▶ _AVAILABLE DATA_
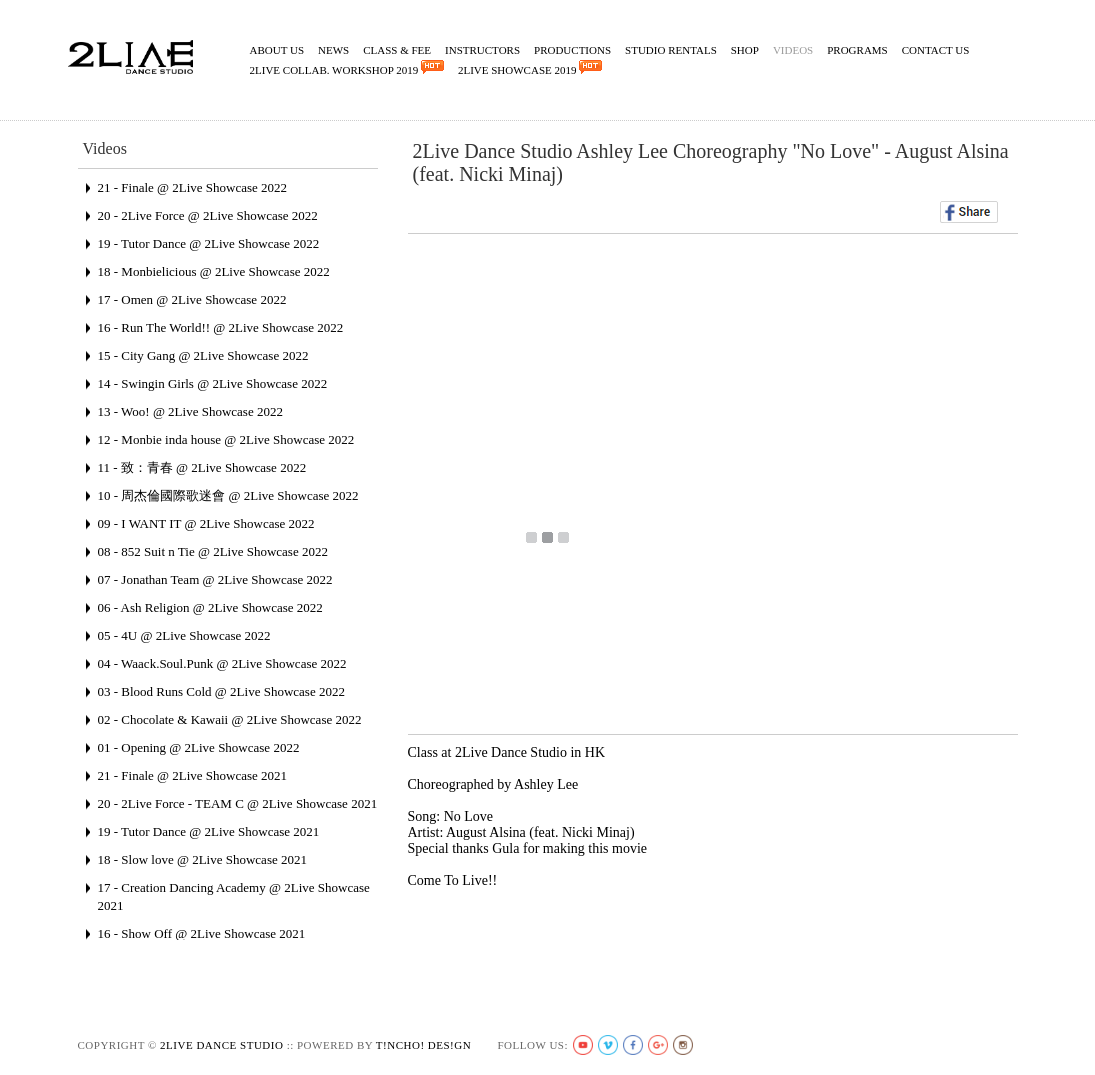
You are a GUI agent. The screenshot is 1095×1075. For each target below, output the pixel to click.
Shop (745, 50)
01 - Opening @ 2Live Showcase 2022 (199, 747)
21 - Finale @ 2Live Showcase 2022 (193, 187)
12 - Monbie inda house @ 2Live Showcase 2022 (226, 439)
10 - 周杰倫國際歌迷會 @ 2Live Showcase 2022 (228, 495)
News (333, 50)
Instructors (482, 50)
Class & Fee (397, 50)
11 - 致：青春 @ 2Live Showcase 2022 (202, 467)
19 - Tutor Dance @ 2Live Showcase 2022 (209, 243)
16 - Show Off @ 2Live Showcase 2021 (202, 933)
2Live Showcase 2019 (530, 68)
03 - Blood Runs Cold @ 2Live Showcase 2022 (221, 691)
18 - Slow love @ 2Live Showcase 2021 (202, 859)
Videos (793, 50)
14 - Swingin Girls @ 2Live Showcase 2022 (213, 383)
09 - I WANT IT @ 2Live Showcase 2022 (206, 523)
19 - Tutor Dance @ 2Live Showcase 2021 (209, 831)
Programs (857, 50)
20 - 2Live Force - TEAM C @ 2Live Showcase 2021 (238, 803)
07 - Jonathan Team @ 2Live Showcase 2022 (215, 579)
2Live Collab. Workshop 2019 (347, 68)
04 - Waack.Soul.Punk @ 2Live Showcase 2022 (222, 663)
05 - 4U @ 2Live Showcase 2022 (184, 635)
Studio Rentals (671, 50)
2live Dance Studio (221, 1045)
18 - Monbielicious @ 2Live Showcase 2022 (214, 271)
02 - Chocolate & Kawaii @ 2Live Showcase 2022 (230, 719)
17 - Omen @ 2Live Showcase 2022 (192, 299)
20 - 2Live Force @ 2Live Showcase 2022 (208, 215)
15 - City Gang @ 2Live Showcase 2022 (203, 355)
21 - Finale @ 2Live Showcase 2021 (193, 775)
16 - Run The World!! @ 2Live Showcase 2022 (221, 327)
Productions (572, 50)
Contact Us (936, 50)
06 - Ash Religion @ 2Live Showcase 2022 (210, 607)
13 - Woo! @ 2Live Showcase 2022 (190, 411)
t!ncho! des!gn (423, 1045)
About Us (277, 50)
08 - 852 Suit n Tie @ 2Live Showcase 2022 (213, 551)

--

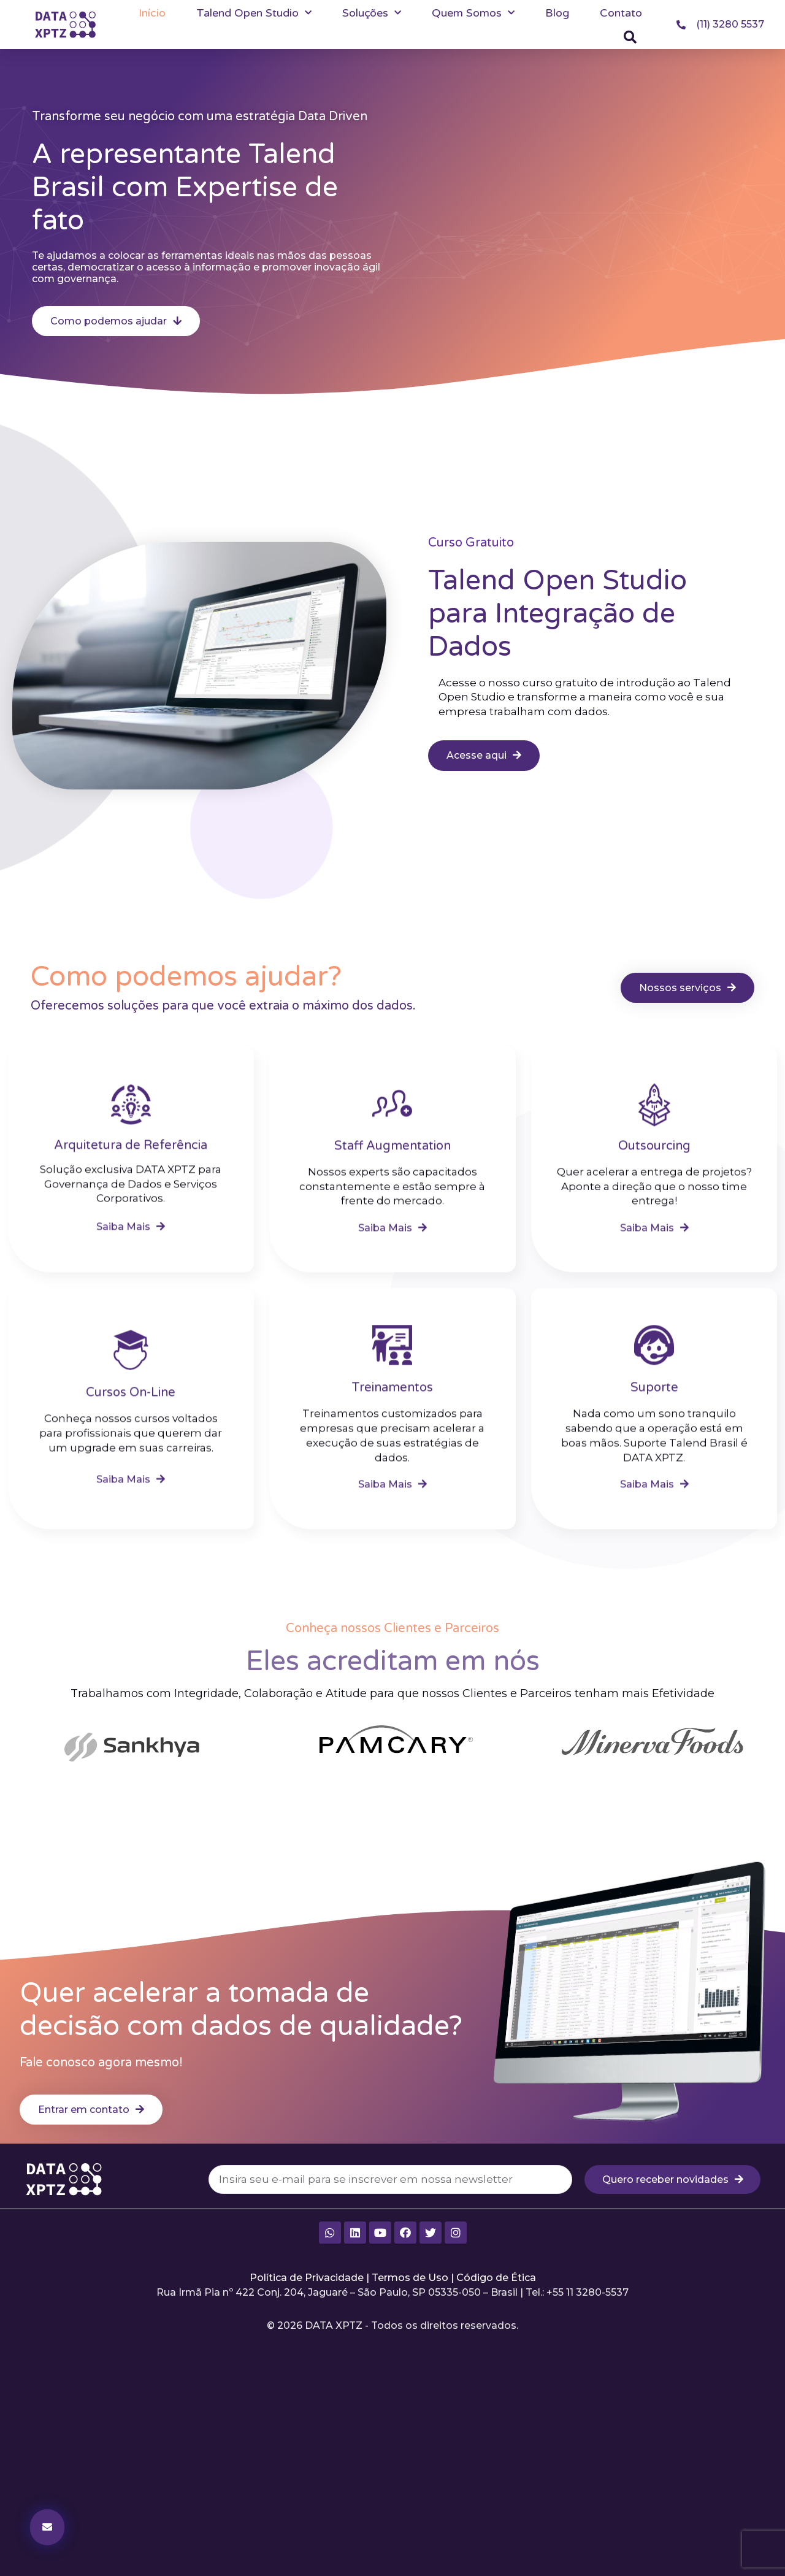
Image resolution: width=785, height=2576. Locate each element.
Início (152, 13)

---

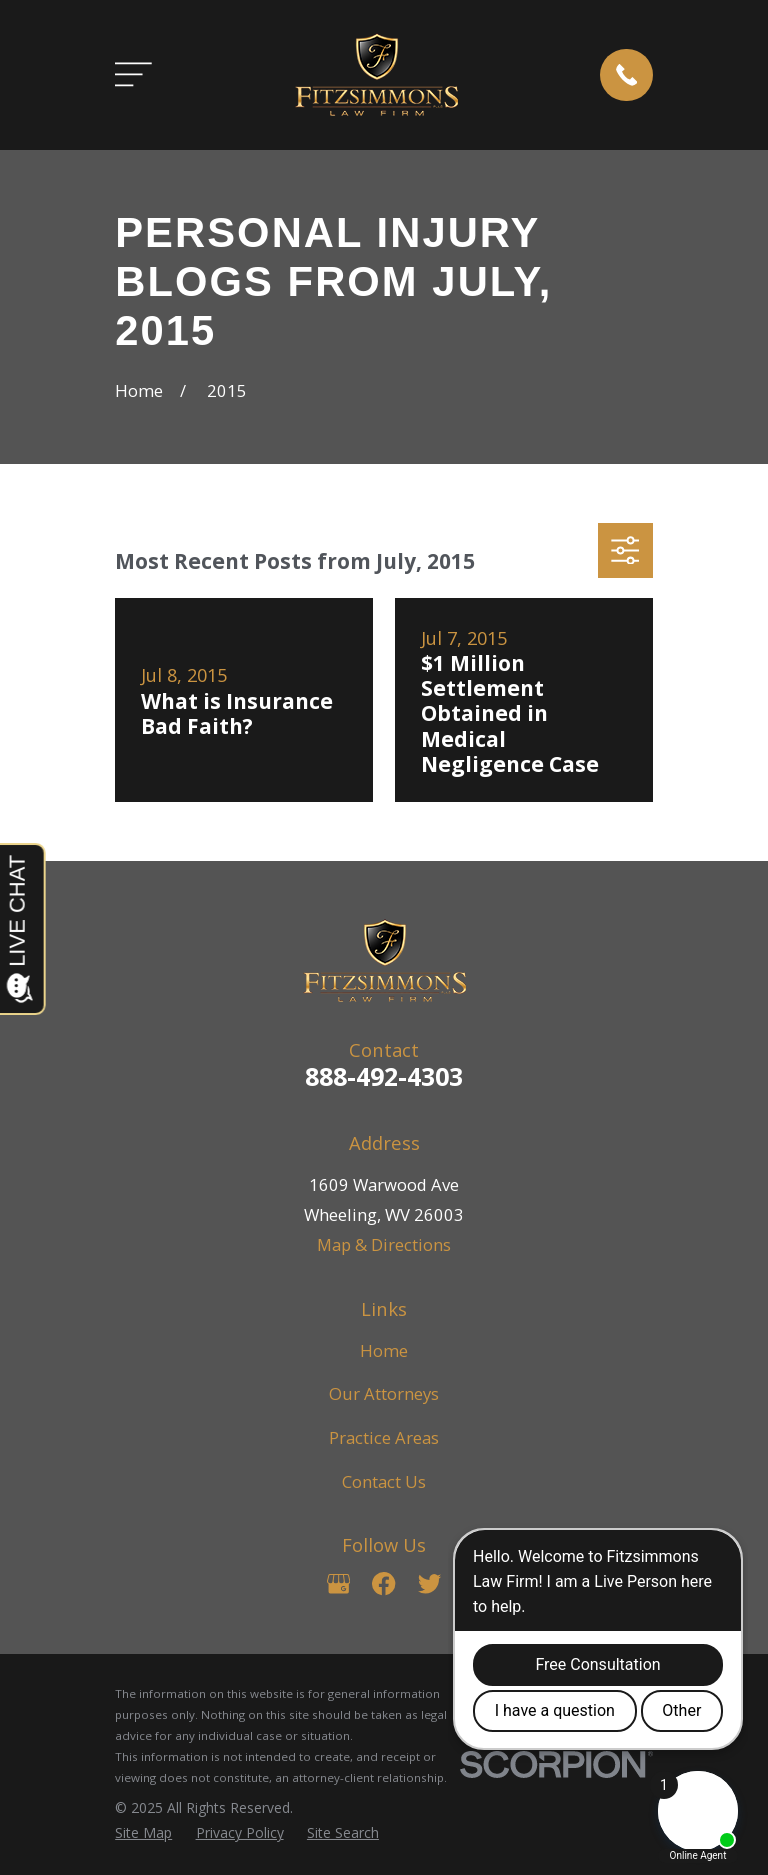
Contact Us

▶ _OBJECTIVE_
Could you recast the listing lines from the line with "You are a GUI" to the line with "12 - Monbie", both included, as a Markdown table with a Row column for the row number and a Text column for the line, leaving out blank lines?

▶ _FINISHED EXERCISE_
| Row | Text |
|---|---|
| 1 | You are a GUI agent. The screenshot is 1095×1075. For each target below, output the pixel to click. |
| 2 | Shop (745, 50) |
| 3 | 01 - Opening @ 2Live Showcase 2022 (199, 747) |
| 4 | 21 - Finale @ 2Live Showcase 2022 (193, 187) |
| 5 | 12 - Monbie inda house @ 2Live Showcase 2022 (226, 439) |